=== EXERCISE GOAL ===
Please restate, word for word, the lines below that begin at the one with "autoshafts@wimex.com (830, 1405)" and end at the one with "Volume-01 Number-62 (240, 136)". Leave out all other lines.
━━━ DATA IN THIS EXERCISE ━━━
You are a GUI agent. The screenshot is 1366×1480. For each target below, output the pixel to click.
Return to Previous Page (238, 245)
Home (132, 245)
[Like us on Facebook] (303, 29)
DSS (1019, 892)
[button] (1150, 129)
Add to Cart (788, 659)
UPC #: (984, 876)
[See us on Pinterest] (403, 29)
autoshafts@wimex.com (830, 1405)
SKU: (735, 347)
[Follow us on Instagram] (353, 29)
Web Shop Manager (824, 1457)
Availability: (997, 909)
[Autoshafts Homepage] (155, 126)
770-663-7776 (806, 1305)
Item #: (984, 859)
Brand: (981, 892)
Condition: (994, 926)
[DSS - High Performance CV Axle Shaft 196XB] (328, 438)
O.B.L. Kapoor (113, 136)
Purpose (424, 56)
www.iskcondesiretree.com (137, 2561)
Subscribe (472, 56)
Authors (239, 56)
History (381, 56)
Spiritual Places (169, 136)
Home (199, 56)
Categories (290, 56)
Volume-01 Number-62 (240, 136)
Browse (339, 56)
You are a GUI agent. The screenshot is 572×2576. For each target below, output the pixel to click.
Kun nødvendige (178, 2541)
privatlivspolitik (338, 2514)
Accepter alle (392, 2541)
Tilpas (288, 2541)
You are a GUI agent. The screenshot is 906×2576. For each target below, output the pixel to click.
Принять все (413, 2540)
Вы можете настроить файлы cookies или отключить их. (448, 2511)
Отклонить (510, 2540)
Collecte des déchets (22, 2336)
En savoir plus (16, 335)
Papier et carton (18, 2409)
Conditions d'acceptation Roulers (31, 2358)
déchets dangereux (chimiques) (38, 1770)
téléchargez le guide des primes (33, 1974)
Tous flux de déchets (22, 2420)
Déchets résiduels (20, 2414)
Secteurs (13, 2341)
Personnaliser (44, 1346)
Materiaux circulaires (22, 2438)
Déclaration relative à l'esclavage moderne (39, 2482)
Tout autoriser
━━━
=== OUTPUT OF THE EXERCISE ===
autoshafts@wimex.com (830, 1405)
SKU: (735, 347)
[Follow us on Instagram] (353, 29)
Web Shop Manager (824, 1457)
Availability: (997, 909)
[Autoshafts Homepage] (155, 126)
770-663-7776 (806, 1305)
Item #: (984, 859)
Brand: (981, 892)
Condition: (994, 926)
[DSS - High Performance CV Axle Shaft 196XB] (328, 438)
O.B.L. Kapoor (113, 136)
Purpose (424, 56)
www.iskcondesiretree.com (137, 2561)
Subscribe (472, 56)
Authors (239, 56)
History (381, 56)
Spiritual Places (169, 136)
Home (199, 56)
Categories (290, 56)
Volume-01 Number-62 (240, 136)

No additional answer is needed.